## [WHAT IS NEEDED]
Search the entries for the word "green" and return every line where it is found.

+--

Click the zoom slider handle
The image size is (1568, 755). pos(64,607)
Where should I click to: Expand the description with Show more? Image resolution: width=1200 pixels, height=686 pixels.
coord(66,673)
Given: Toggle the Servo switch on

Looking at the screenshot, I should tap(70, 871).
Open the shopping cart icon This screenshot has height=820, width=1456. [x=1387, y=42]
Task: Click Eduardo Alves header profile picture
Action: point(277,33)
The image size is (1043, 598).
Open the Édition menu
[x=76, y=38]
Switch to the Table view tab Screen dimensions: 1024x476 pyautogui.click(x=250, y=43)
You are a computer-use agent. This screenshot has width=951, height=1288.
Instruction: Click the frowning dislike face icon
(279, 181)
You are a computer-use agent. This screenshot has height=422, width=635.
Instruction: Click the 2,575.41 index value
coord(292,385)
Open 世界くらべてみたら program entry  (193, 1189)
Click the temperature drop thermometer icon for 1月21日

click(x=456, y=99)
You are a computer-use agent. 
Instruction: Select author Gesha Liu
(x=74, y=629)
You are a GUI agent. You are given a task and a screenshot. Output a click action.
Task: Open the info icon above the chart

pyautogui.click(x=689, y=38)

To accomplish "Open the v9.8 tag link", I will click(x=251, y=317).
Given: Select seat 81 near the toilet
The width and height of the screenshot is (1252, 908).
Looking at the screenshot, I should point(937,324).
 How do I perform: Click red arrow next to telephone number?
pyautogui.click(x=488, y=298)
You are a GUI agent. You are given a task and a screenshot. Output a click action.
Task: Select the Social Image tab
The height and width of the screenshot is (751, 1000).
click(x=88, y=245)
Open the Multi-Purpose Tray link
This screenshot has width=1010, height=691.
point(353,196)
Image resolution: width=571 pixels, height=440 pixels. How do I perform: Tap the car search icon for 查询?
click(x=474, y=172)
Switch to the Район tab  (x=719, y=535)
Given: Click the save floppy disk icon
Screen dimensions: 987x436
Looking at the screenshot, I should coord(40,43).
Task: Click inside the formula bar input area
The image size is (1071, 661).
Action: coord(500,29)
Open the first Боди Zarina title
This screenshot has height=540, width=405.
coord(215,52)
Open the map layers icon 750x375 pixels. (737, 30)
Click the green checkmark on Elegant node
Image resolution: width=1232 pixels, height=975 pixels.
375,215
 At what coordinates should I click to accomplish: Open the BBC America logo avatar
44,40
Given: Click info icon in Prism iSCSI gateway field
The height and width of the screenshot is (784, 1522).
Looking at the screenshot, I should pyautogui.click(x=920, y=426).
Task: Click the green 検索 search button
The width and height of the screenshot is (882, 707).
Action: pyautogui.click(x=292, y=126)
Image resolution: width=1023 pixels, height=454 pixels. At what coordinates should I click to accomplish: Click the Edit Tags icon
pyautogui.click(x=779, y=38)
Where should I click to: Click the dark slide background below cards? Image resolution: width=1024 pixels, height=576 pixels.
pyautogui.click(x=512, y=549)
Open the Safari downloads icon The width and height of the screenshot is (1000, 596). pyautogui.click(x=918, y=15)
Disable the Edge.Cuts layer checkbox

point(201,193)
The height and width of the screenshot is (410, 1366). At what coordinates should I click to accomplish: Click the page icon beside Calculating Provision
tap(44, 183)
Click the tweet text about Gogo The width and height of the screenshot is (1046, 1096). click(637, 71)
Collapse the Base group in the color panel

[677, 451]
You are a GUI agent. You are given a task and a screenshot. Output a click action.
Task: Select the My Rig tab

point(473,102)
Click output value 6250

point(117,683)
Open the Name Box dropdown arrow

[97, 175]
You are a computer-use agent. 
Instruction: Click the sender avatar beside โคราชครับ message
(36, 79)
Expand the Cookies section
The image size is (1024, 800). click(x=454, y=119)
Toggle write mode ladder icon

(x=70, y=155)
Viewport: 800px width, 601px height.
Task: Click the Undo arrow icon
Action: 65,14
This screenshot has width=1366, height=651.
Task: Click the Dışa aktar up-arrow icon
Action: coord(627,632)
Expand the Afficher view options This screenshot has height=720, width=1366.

+--

## [ANSWER BOX]
Click the green checkmark on Elegant node
Task: Click the green 検索 search button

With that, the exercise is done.